_Provided information_
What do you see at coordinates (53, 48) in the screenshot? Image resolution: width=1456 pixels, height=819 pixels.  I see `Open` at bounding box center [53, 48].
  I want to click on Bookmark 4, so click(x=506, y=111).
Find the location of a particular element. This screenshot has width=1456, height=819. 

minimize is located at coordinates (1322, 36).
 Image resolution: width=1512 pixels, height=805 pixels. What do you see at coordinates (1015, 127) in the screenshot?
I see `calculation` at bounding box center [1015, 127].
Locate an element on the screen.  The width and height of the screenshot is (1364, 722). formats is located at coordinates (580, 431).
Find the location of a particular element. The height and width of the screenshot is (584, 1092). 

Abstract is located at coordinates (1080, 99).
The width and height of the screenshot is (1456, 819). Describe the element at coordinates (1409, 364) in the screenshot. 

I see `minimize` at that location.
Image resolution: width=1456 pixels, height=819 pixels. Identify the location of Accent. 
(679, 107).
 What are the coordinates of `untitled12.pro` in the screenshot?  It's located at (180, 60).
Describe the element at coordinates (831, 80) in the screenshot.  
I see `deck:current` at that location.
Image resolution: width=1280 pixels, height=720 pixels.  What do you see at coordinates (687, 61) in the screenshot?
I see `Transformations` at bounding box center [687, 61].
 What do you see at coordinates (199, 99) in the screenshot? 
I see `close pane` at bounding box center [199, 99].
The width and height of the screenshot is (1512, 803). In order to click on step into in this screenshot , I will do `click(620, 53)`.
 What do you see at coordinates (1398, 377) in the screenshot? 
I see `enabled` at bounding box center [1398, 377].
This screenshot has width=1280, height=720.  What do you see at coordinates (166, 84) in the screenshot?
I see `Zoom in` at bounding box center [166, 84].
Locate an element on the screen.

_The request_
Could you turn all the records above into a numbered list, one item per line, leaving out the blank lines?

_Complete output_
1. What do you see at coordinates (53, 48) in the screenshot? Image resolution: width=1456 pixels, height=819 pixels.  I see `Open` at bounding box center [53, 48].
2.   I want to click on Bookmark 4, so click(x=506, y=111).
3. Find the location of a particular element. This screenshot has width=1456, height=819. 
4. minimize is located at coordinates (1322, 36).
5.  Image resolution: width=1512 pixels, height=805 pixels. What do you see at coordinates (1015, 127) in the screenshot?
6. I see `calculation` at bounding box center [1015, 127].
7. Locate an element on the screen.  The width and height of the screenshot is (1364, 722). formats is located at coordinates (580, 431).
8. Find the location of a particular element. The height and width of the screenshot is (584, 1092). 
9. Abstract is located at coordinates (1080, 99).
10. The width and height of the screenshot is (1456, 819). Describe the element at coordinates (1409, 364) in the screenshot. 
11. I see `minimize` at that location.
12. Image resolution: width=1456 pixels, height=819 pixels. Identify the location of Accent. 
13. (679, 107).
14.  What are the coordinates of `untitled12.pro` in the screenshot?  It's located at (180, 60).
15. Describe the element at coordinates (831, 80) in the screenshot.  
16. I see `deck:current` at that location.
17. Image resolution: width=1280 pixels, height=720 pixels.  What do you see at coordinates (687, 61) in the screenshot?
18. I see `Transformations` at bounding box center [687, 61].
19.  What do you see at coordinates (199, 99) in the screenshot? 
20. I see `close pane` at bounding box center [199, 99].
21. The width and height of the screenshot is (1512, 803). In order to click on step into in this screenshot , I will do `click(620, 53)`.
22.  What do you see at coordinates (1398, 377) in the screenshot? 
23. I see `enabled` at bounding box center [1398, 377].
24. This screenshot has width=1280, height=720.  What do you see at coordinates (166, 84) in the screenshot?
25. I see `Zoom in` at bounding box center [166, 84].
26. Locate an element on the screen.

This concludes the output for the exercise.